* Assignment: With pictures left out, retype exactly the lines from the one containing "The height and" through the final line of the entries.

'''

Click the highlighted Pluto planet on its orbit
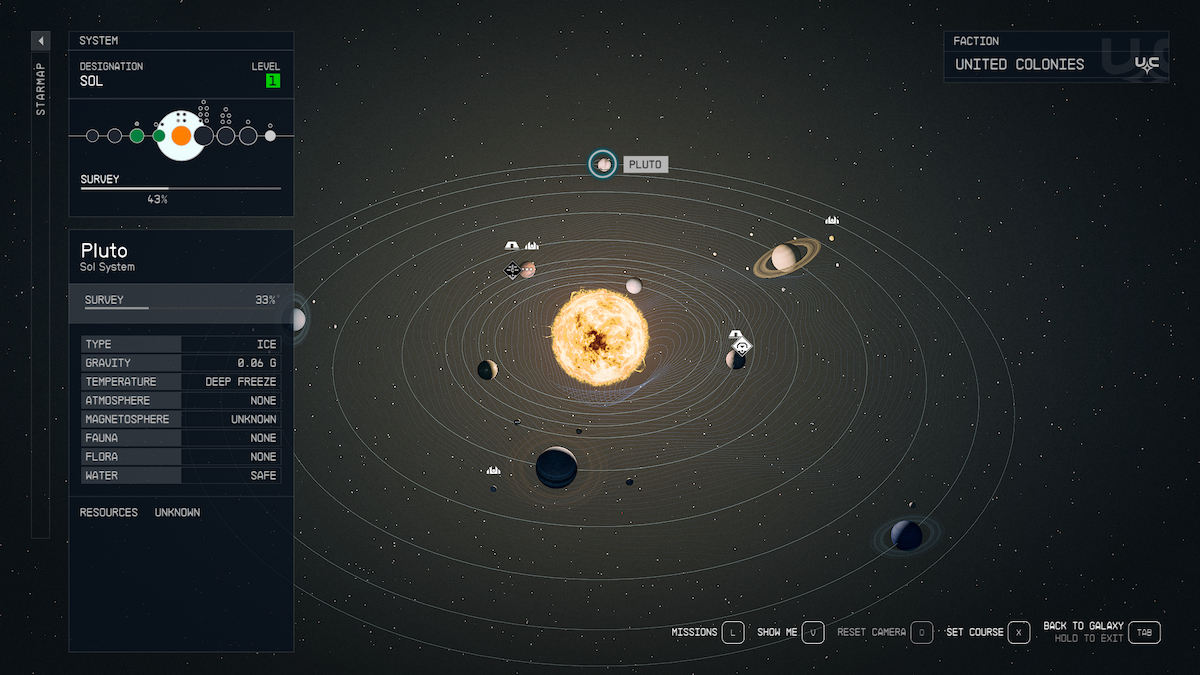Image resolution: width=1200 pixels, height=675 pixels. (603, 164)
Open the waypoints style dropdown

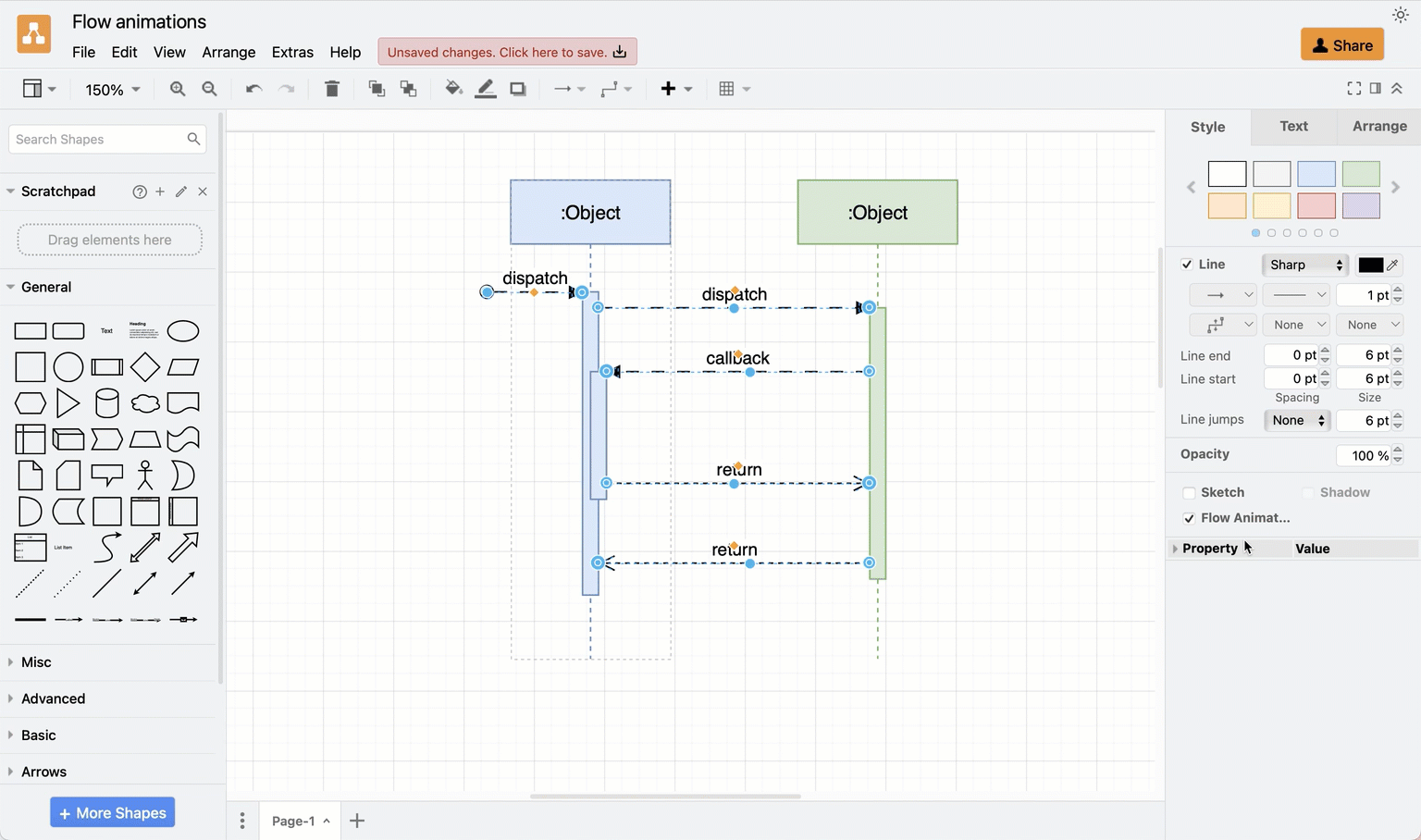[1223, 325]
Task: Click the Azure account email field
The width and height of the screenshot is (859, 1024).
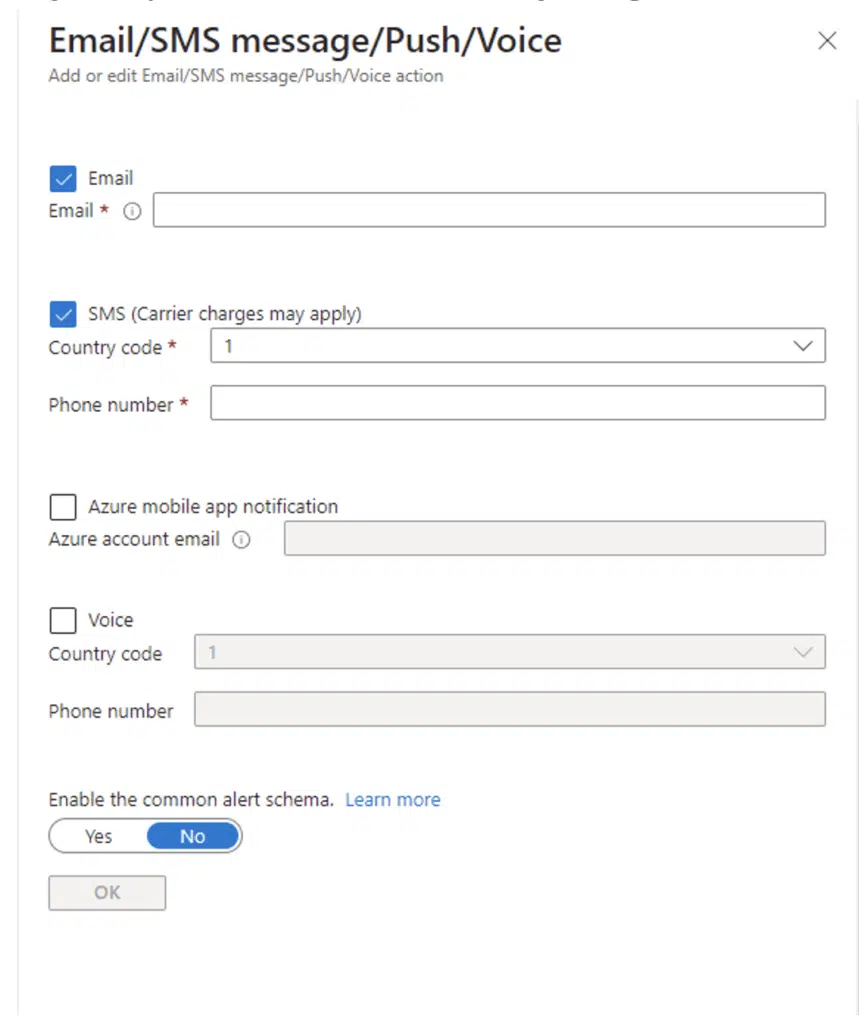Action: [x=555, y=538]
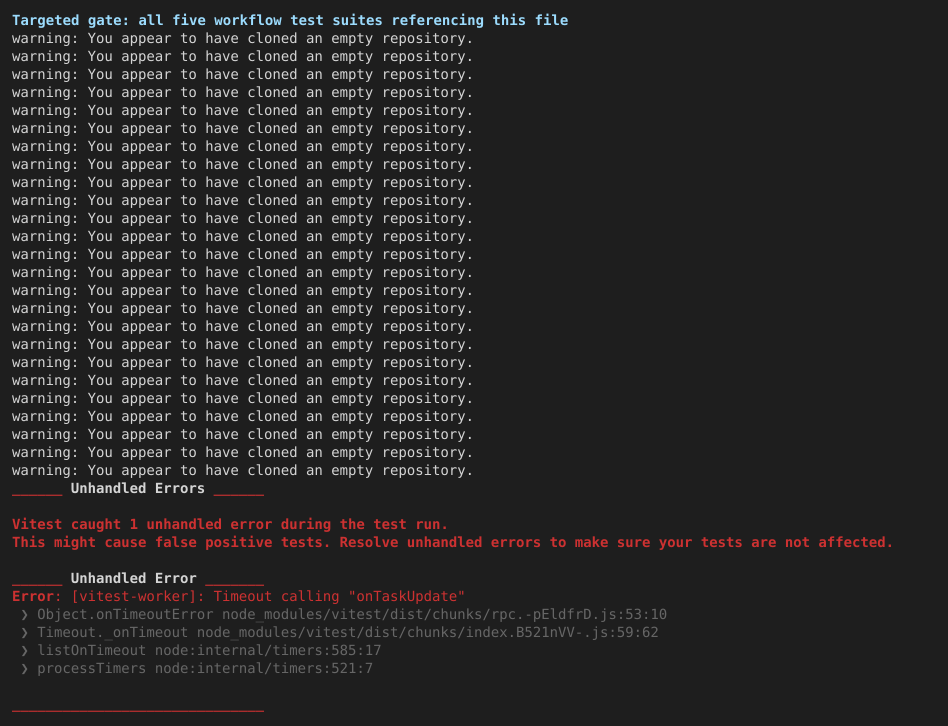Viewport: 948px width, 726px height.
Task: Click the first empty repository warning line
Action: point(242,39)
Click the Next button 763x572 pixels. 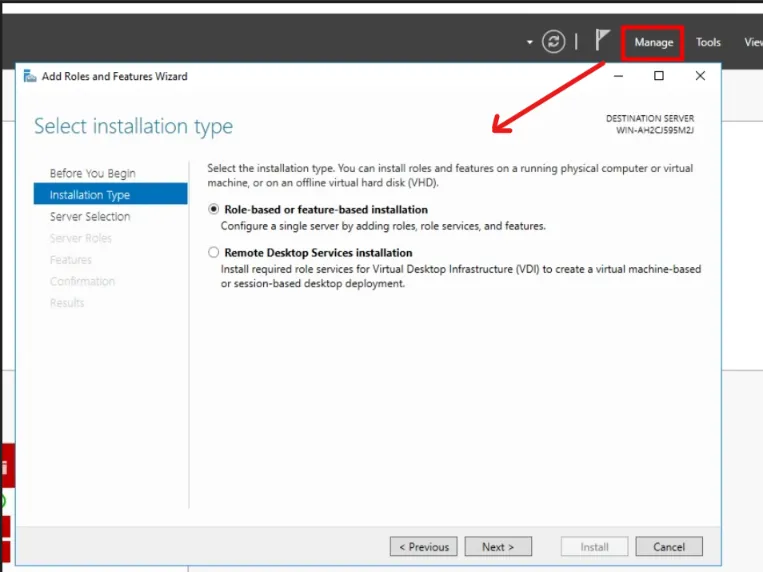(497, 547)
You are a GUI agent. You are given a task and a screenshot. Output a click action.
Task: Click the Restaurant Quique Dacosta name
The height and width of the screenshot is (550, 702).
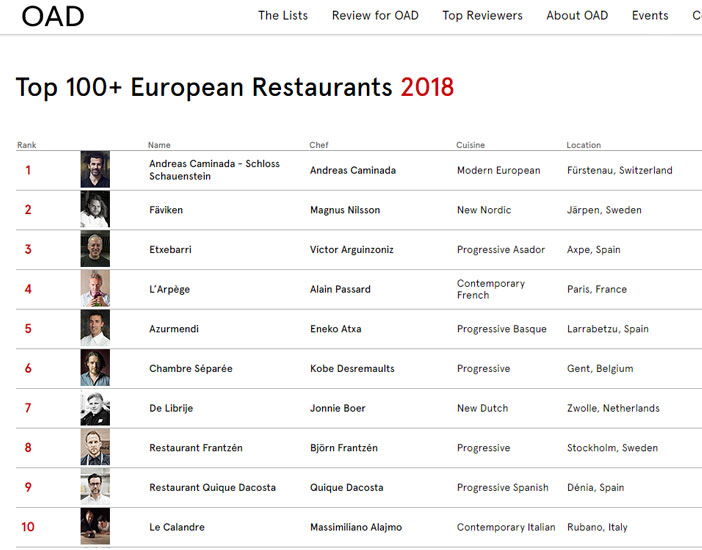pyautogui.click(x=212, y=488)
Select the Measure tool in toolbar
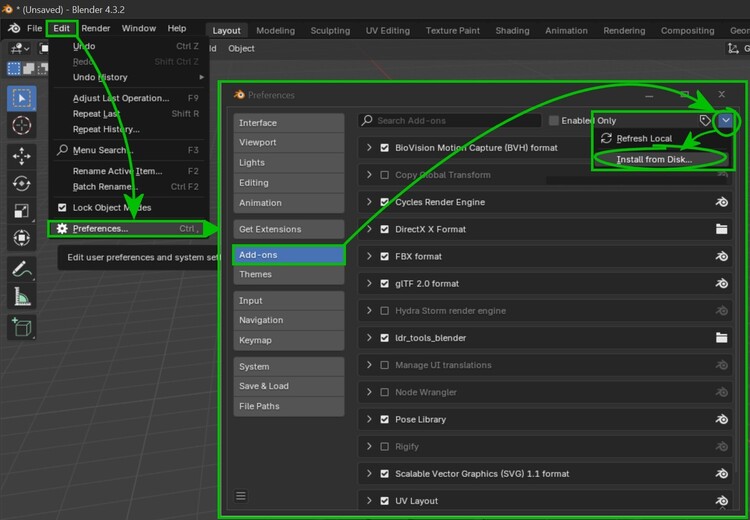750x520 pixels. click(21, 297)
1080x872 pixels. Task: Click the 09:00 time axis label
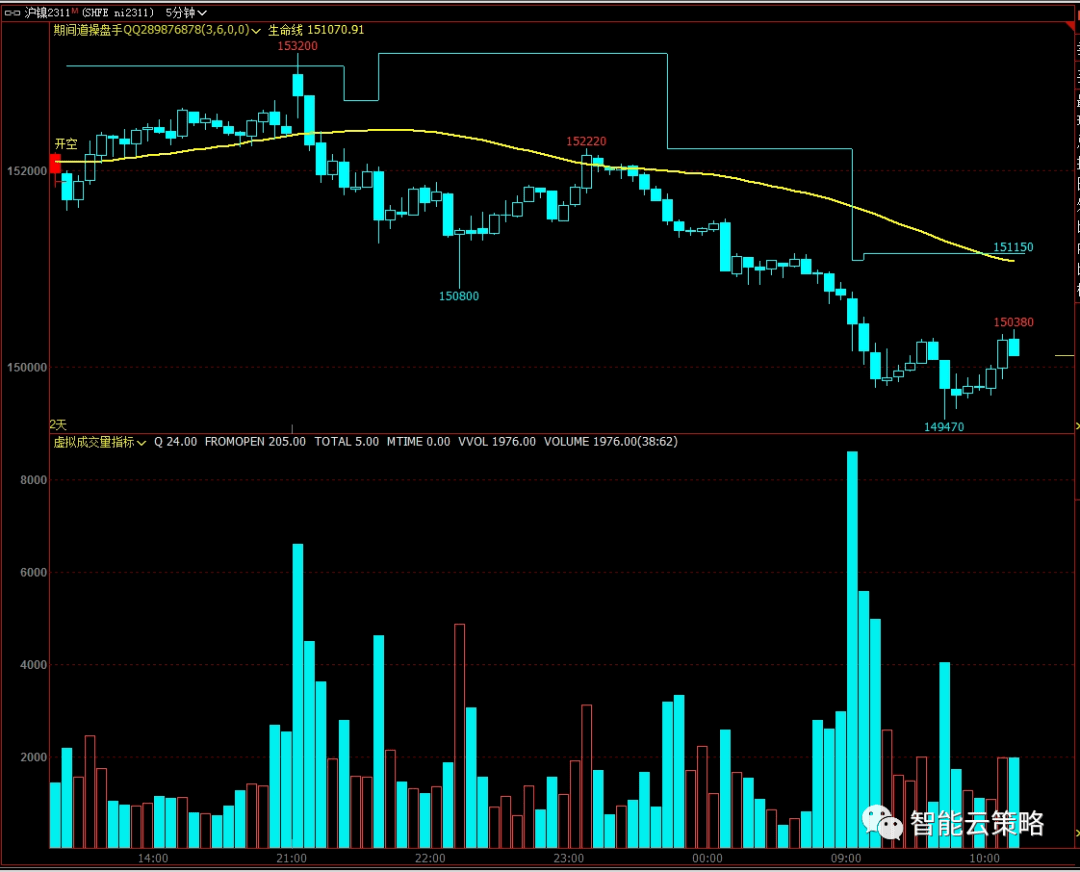coord(846,858)
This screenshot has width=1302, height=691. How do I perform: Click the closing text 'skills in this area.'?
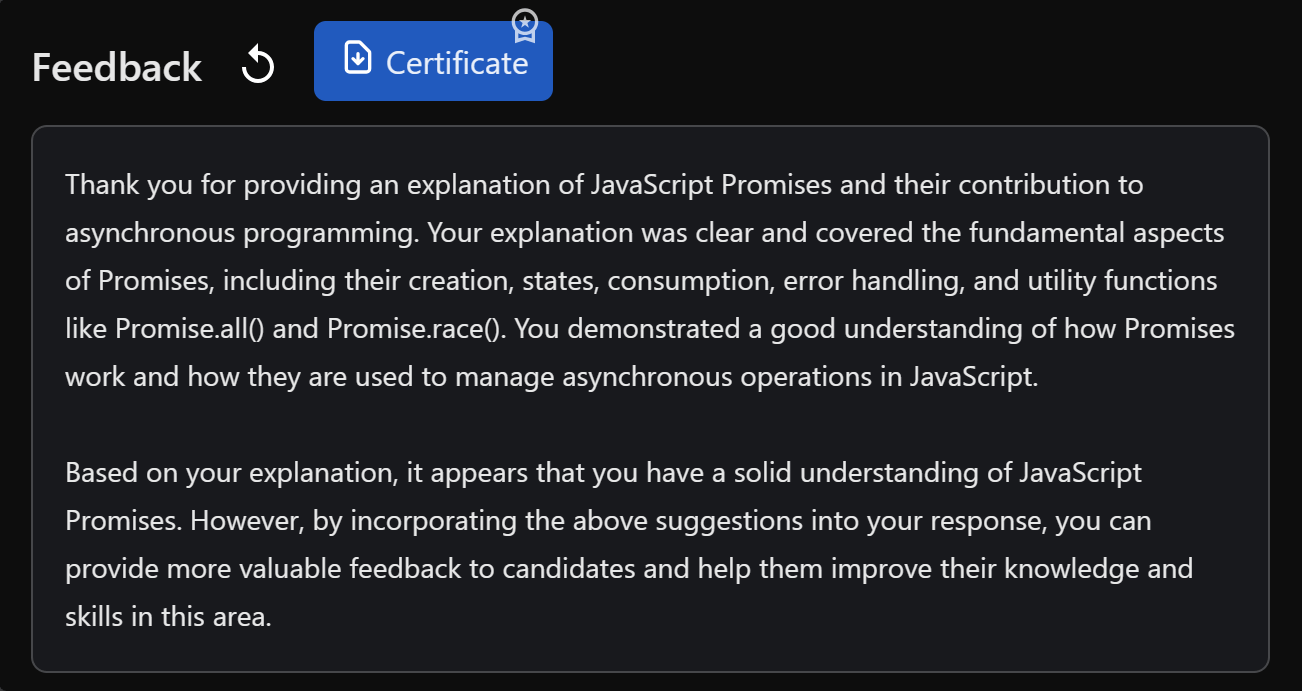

'''

* Answer area:
The height and width of the screenshot is (550, 702).
pyautogui.click(x=212, y=488)
Select the Measure tool in toolbar
750x520 pixels. click(21, 297)
1080x872 pixels. Task: Click the 09:00 time axis label
coord(846,858)
This screenshot has width=1302, height=691. How do I perform: Click the closing text 'skills in this area.'?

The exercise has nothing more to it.